Worrying signs from Oz

2014-11-22 00:00

HASHIM Amla is one of the finest batsmen, in this or any other era, to have played for South Africa. In the first two One-Day matches, however, he contrived to play a couple of shots that ­belied his reputation. That he got out both times for low scores must surely have attracted some attention from his coach but one wonders how Russell ­Domingo handled the matter, if at all.

Amla is such an intelligent and thoughtful cricketer that he, above anyone else, would have known that he had let the team down so it probably was unnecessary for Domingo to have said anything to him. A batsman does not compile the sort of record owned by Amla without the possession of a large dollop of self awareness. Still it raises the question of when, if ever, the coach should “have a word” with one of his most senior players.

Most times, I think, that the best thing a coach can say in such circumstances is to ask the player to treat each innings as if it was the very first that he was going to play for his country. This simple piece of advice reminds his charge that success at the crease requires the same high level of concentration and determination irrespective of how many runs he has previously made.
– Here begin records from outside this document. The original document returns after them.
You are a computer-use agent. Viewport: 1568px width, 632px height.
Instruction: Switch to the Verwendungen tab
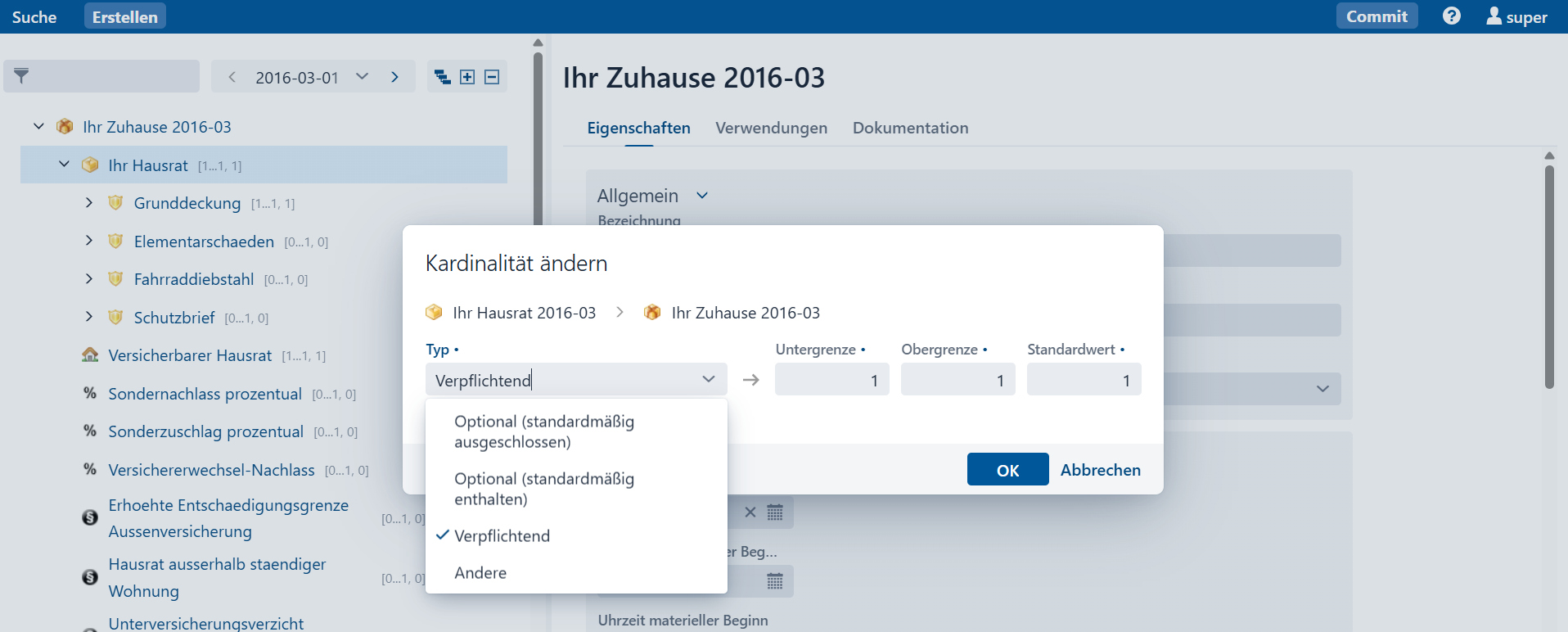(x=771, y=128)
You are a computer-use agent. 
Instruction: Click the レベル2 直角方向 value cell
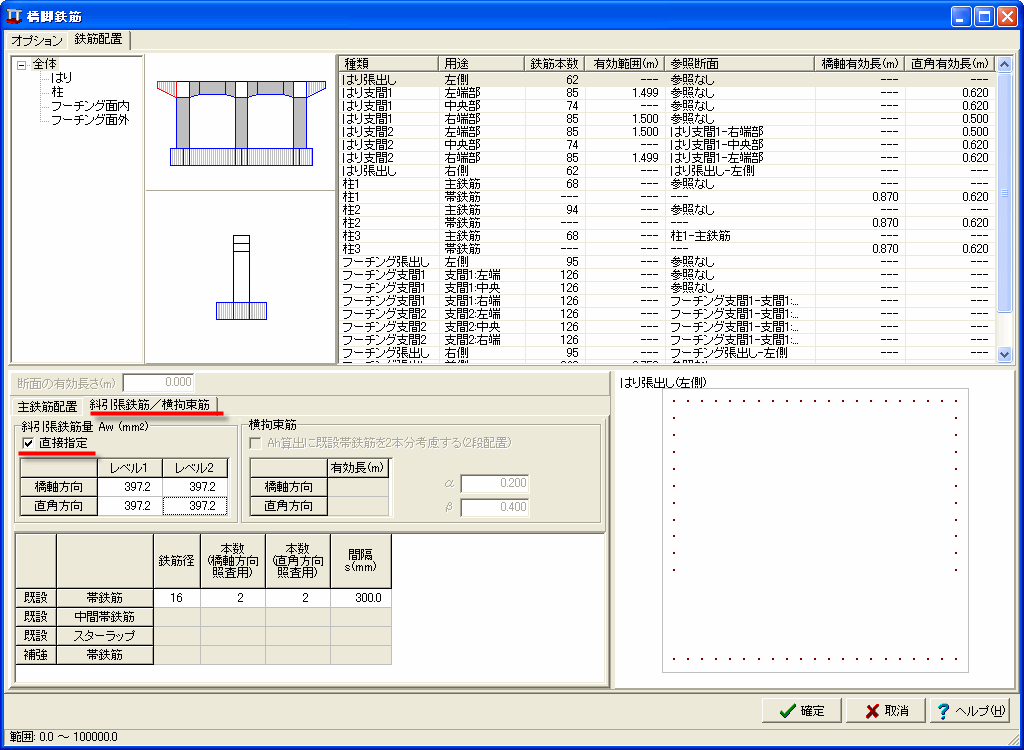[x=195, y=506]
At the beginning of Amla’s record-breaking 311 not out made against ­England, which is probably the most significant match-winning innings ever played for South Africa, he had to cope with a difficult situation when failure would have had serious consequences for his team. Amla then mustered all the concentration for which he has become famous and battled through until ­batting came easier. By the end of that innings, he could have played the Eng­land bowling with the edge of his bat.
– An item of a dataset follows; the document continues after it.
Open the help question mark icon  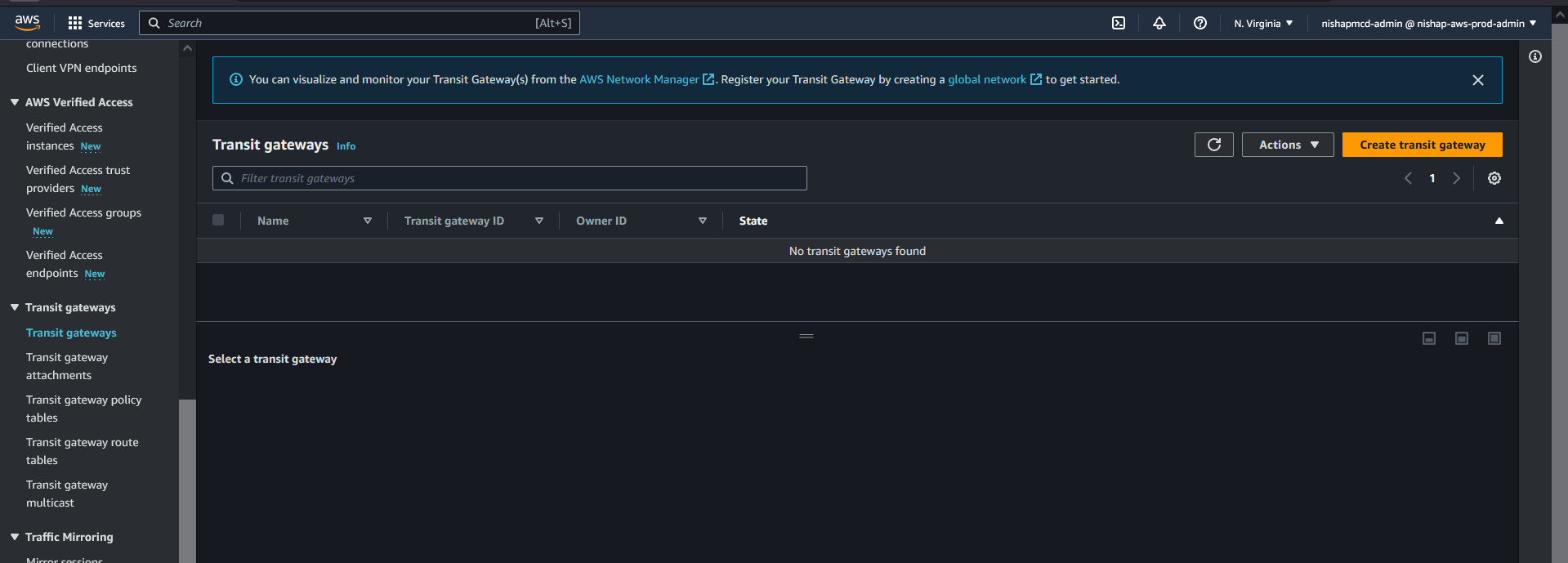(x=1199, y=23)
In the second One-Day match, the Proteas nearly made a mess of chasing a moderate total. It was the sort of situation in which Amla should have set himself to bat for 30 overs. Had he done so, victory would have ensued without any of the dressing room palpitations, which will be increased tenfold at next year’s World Cup.

The point is this — if the Proteas are to succeed next year, where all their World Cup predecessors have failed, Amla will have to play a key role in all the important matches. The batting resources of the team are not such that he can afford to be at anything but his most resolute.

However, he showed his class with a well constructed century in the third match, albeit in a losing cause.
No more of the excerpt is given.